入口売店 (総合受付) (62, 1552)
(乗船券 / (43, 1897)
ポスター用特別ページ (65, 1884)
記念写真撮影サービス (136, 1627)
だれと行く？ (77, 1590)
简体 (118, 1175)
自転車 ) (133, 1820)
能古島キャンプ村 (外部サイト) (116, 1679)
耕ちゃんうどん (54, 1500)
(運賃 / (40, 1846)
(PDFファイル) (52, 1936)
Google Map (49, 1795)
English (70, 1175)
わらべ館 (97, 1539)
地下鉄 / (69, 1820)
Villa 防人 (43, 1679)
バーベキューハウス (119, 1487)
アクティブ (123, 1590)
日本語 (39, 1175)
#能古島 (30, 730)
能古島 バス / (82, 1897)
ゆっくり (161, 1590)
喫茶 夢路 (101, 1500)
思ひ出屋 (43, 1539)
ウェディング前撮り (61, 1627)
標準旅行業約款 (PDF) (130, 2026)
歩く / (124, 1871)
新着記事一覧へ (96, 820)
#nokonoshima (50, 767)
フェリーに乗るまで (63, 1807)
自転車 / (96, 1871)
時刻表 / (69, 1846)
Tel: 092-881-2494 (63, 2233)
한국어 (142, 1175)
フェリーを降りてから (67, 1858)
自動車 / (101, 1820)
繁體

◆ What you need to do
Extract exactly and only the lines above from the line containing "English (70, 1175)" through the line containing "標準旅行業約款 (PDF) (130, 2026)", both end lines included.

◆ Solution to this task
English (70, 1175)
わらべ館 (97, 1539)
地下鉄 / (69, 1820)
Villa 防人 (43, 1679)
バーベキューハウス (119, 1487)
アクティブ (123, 1590)
日本語 (39, 1175)
#能古島 (30, 730)
能古島 バス / (82, 1897)
ゆっくり (161, 1590)
喫茶 夢路 (101, 1500)
思ひ出屋 (43, 1539)
ウェディング前撮り (61, 1627)
標準旅行業約款 (PDF) (130, 2026)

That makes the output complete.